Sir Morley Steven wrote:A virus that kills or hospitalises its host becomes less infectious due coming into contact with fewer people. Its personal R rate will therefore be low.
A virus that gives you mild or no symptoms is more infectious (or has a greater R rate of its own) due coming into contact with more people.
Thus, variants of the latter type will be less serious?
In time viruses will, by this logic, become less dangerous.
Is that flawed logic?
Yes, it is flawed logic.
It is true that a virus that has a short incubation period, and causes symptoms so bad that its victims can't get around will have a low R value. This (and the fact it's not airborne) is why Ebola outbreaks tend to die out.
It's also true that a mild virus can have a large R value because its vectors are out and about spreading it. The common cold, for instance.
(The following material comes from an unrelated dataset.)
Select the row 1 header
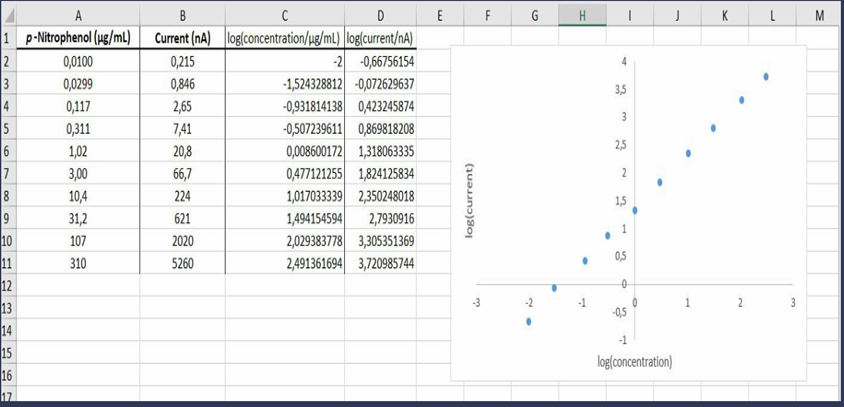tap(6, 39)
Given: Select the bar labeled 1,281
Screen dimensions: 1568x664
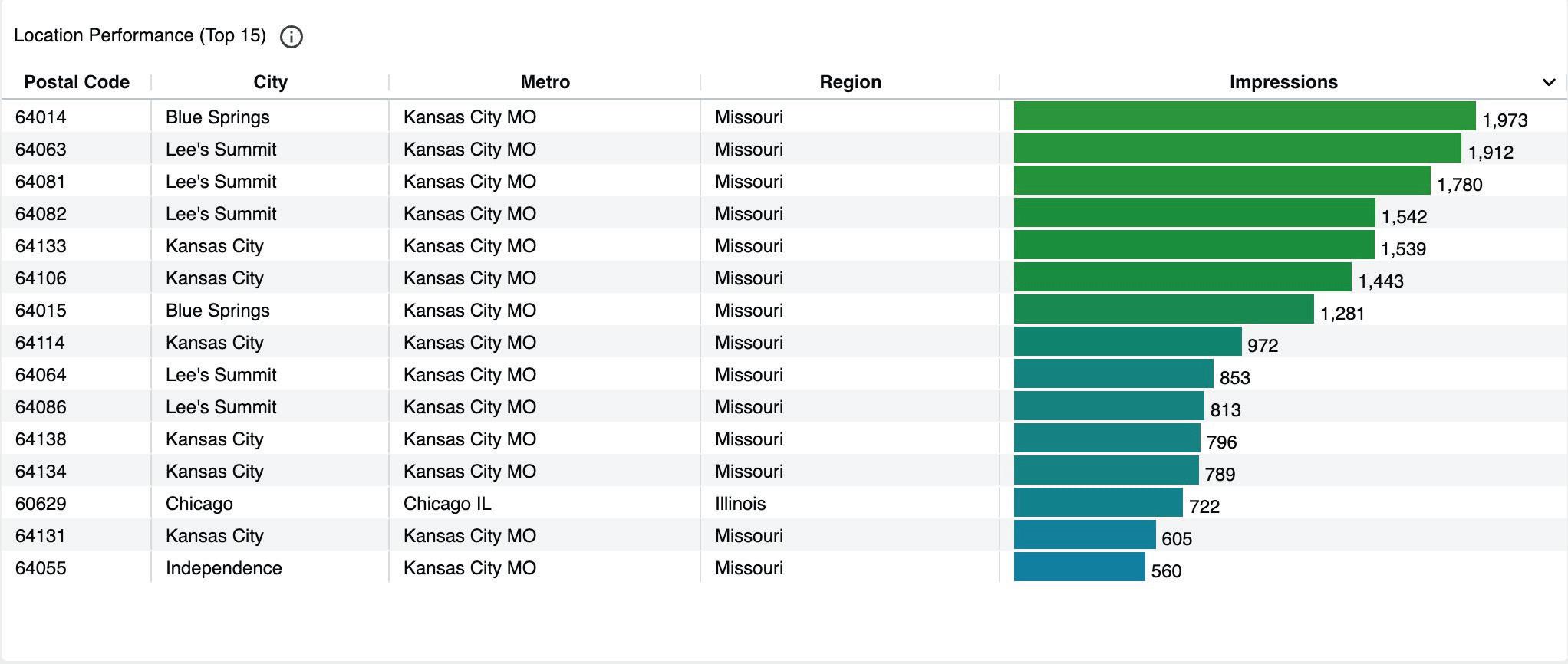Looking at the screenshot, I should point(1163,310).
However, there is no causal relationship between the two. This is because the mutations that give rise to new variants are random. There is no 'guiding force' behind such mutations with any kind of objective. If it so happens that a new variant is more transmissible than another, it will propagate more effectively. This is what happened with Delta, and is probably now happening with Omicron.
Whether new variants result in different symptoms is completely separate, and as others have said, if the host dies it's of no evolutionary significance if the virus has already infected other hosts in the meantime.
Smallpox was around for 3000 years without getting milder. HIV is still lethal without the anti-retroviral drugs that can treat it. Flu is sometimes mild, and sometimes not.
We absolutely cannot rely on Covid becoming milder. Even if it did, there's no reason yet another variant wouldn't arise that was more serious again. The original SARS was a lot more lethal than the current one, and MERS was a lot more lethal still. We were just lucky that they weren't very transmissible.